# use this to get the count cached
def get_tbbooks_count(exp=3600):
      cache.ram('tbbooks',lambda: db(db.tbbooks.id == 1).count(),exp)


# use this to create new tbbooks and update count
def increment_tbbooks_count(form=None):
      cache.ram.increment('tbbooks')
form = crud.create(db.tbbooks,onaccept =increment_tbbooks_count)

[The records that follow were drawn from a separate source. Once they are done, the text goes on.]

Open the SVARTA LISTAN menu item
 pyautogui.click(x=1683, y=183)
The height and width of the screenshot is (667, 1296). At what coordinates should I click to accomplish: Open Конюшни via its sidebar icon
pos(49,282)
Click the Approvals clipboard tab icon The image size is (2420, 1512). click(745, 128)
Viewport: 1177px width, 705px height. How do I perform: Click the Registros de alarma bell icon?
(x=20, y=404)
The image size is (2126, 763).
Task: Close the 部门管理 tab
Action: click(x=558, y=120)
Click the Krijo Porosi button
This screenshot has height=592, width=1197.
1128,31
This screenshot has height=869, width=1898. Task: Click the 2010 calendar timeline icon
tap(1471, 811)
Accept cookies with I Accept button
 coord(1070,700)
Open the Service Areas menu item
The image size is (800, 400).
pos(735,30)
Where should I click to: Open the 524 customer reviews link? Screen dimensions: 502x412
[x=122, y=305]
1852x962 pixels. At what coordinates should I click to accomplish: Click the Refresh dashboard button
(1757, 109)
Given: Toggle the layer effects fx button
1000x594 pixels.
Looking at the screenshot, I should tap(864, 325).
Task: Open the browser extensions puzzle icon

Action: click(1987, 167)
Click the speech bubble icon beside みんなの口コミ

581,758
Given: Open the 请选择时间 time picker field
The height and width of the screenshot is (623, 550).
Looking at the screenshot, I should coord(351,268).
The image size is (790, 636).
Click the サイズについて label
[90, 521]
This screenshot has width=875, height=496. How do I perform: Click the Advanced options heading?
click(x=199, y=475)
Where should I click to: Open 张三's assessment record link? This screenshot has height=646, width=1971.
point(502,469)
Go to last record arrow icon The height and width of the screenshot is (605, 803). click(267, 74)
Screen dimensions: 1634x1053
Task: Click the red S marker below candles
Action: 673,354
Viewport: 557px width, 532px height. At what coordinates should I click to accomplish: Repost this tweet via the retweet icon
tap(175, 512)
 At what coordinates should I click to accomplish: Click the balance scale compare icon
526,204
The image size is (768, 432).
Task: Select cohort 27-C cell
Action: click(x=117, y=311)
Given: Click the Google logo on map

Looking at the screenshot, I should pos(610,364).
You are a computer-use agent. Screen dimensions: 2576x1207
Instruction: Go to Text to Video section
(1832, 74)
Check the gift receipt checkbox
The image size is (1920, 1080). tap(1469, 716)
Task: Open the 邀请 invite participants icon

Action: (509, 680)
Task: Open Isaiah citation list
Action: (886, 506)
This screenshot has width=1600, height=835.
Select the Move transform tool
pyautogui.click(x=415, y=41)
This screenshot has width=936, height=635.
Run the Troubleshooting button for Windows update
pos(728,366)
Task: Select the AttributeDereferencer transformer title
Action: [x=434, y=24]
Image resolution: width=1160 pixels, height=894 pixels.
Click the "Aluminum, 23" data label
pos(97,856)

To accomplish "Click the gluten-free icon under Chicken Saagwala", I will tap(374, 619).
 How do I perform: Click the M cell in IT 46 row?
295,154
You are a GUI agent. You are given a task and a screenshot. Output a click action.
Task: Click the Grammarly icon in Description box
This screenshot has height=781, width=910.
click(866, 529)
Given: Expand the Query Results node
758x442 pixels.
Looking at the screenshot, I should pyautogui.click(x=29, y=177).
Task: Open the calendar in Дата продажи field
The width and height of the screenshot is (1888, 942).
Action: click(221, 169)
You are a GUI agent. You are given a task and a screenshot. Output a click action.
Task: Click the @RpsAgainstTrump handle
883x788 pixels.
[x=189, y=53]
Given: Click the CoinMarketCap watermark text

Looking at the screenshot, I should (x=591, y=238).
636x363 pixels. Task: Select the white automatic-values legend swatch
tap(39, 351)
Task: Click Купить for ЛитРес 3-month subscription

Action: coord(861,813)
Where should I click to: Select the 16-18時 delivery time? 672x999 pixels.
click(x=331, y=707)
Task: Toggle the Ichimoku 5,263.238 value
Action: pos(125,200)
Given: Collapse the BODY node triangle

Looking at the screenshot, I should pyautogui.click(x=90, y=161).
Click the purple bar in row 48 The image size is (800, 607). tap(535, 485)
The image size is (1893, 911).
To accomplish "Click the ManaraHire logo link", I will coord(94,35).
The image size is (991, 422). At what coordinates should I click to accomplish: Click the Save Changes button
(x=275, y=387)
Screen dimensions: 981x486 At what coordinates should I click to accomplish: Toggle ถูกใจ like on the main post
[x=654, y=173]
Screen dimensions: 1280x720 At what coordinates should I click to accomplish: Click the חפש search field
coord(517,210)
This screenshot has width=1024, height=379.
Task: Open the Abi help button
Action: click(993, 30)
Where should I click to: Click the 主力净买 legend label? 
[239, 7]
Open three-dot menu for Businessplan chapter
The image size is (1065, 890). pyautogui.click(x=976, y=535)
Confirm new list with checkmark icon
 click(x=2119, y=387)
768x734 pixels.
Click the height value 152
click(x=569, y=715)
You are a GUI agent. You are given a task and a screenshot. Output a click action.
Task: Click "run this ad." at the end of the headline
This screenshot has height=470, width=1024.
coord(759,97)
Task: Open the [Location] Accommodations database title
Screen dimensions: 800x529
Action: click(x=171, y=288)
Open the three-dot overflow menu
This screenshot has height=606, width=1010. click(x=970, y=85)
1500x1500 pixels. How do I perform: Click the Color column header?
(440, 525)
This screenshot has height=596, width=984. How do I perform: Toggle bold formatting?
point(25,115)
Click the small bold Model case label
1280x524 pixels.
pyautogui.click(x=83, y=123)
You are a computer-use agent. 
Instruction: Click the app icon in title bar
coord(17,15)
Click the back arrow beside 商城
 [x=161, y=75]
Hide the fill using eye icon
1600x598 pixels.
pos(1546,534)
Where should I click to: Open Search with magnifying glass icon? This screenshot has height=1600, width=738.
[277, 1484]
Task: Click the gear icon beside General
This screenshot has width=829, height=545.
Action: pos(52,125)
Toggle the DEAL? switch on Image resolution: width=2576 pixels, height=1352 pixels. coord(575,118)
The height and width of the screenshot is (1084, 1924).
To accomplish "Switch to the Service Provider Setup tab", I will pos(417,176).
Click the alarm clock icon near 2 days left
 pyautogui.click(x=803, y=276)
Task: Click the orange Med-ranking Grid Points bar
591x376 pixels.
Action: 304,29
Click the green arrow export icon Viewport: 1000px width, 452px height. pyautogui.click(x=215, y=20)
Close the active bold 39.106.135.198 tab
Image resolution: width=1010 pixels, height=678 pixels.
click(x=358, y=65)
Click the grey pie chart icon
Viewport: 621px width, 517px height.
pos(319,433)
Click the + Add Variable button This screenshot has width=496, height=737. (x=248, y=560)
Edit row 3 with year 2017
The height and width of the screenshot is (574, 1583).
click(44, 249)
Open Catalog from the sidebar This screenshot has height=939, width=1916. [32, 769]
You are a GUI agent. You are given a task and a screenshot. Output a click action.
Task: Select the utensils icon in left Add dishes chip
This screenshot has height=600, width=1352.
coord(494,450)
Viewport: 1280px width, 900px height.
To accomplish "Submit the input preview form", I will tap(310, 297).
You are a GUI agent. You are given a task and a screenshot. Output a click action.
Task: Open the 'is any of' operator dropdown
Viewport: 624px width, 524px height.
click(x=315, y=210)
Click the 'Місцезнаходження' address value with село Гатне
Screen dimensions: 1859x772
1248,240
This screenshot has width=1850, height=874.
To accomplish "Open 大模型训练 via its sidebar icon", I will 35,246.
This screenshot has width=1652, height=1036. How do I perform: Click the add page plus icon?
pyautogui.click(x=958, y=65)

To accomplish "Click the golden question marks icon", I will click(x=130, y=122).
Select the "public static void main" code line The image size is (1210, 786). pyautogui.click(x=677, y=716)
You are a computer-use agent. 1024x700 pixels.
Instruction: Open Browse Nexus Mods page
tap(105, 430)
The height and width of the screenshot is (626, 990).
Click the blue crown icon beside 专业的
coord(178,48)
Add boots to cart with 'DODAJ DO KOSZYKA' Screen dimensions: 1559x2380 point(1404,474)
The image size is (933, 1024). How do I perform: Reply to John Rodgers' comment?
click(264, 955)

# use this to edit tbbooks to if they get deleted, count if decresed
def decrement_tbbooks_count(form=None):
      cache.ram.increment('tbbooks',-1)
form = crud.update(db.tbbooks,record,ondelete =
decrement_tbbooks_count)


On May 27, 3:27 am, scausten <[email protected]> wrote:
> Great thanks! Any other ideas from anyone to speed this up further?
>
> On May 27, 3:25 am, Mr admin <[email protected]> wrote:
>
> > OK here's an example of counting matching records with web2py syntax.
>
> > SQL version
> >        select count(*) from tbbooks where id = 1 group by id;
>
> > Note!  if you don't add the GROUP BY clause,  you'll get a count
> > of 1 record... even if there a NO MATCHES.... probably NOT what you intended
> > to do.
> > The GROUP BY clause give you an "Empty Set" for non-matching search results
>
> > web2py version
> >      matches = db(db.tbbooks.id == 1).count()
>
> > On Wed, May 26, 2010 at 2:44 PM, scausten <[email protected]> wrote:
> > > I'm adding files content to my database with the following code being
> > > called onvalidation when the form is submitted. It really simply
> > > generates a 6-digit alphanumeric code as an identifier for the file:
>
> > > codes = db().select(db.products.code)   # Grabs all the existing codes
> > > from the database
> > > while not form.vars.code:
> > >    code = "".join([random.sample(string.ascii_lowercase
> > > +string.digits, 1)[0] for i in range(6)])  # Creates a code
> > >    if not code in codes:  # If its unique...
> > >        form.vars.code = code   # ...add it into the form vars
>
> > > It works fine at the moment, but I'm hoping to have several hundred
> > > thousand files potentially, and I'm worried that the database call to
> > > pull all existing codes will become a serious bottleneck. The code
> > > needs to be random and not sequential.
>
> > > Does anyone have any ideas on how I can do this more elegantly?